Rigassificatore: è scontro sulla proroga. Avs: «Sindaco e Fdi hanno tradito la città» | MaremmaOggi Skip to content

Rigassificatore: è scontro sulla proroga. Avs: «Sindaco e Fdi hanno tradito la città»

Il ricorso al voto di fiducia blocca l’emendamento di AVS per lo spostamento della nave. L’opposizione punta il dito contro il primo cittadino e Fratelli d’Italia: «Hanno scelto l’obbedienza al partito e le lobby del gas, sacrificando il futuro e lo sviluppo del porto»
Il rigassificatore nel porto di Piombino: la richiesta è che resti almeno fino al 2029
Il rigassificatore in porto a Piombino

PIOMBINO. La parola “fine” sulla temporaneità del rigassificatore a Piombino sembra essere stata scritta venerdì 2 maggio a Roma, ma le onde d’urto arrivano violentissime sulla costa toscana. Il Governo Meloni ha deciso di porre la fiducia sul Decreto Infrastrutture, blindando di fatto il provvedimento ed evitando la discussione sugli emendamenti.

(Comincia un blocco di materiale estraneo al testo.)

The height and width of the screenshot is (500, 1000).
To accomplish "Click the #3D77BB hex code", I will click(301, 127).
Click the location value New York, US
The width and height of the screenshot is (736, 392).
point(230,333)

Tra questi, quello presentato da Alleanza Verdi e Sinistra (Avs) che chiedeva di cancellare la norma sulla proroga della permanenza della nave Golar Tundra nel porto di Piombino.

L’affondo di Avs: «Un atto di forza contro il territorio»

Il verdetto parlamentare ha scatenato l’immediata reazione dei vertici di Sinistra Italiana e Avs, che definiscono l’operazione un vero e proprio «colpo di mano». Secondo i rappresentanti della coalizione rosso-verde, la scelta del Governo di ricorrere alla fiducia certifica che la proroga non sia un imprevisto tecnico, bensì una «scelta politica precisa» volta a trasformare Piombino in un hub del gas a tempo indeterminato, sacrificando le prospettive di sviluppo della città sull’altare degli interessi delle multinazionali dell’energia.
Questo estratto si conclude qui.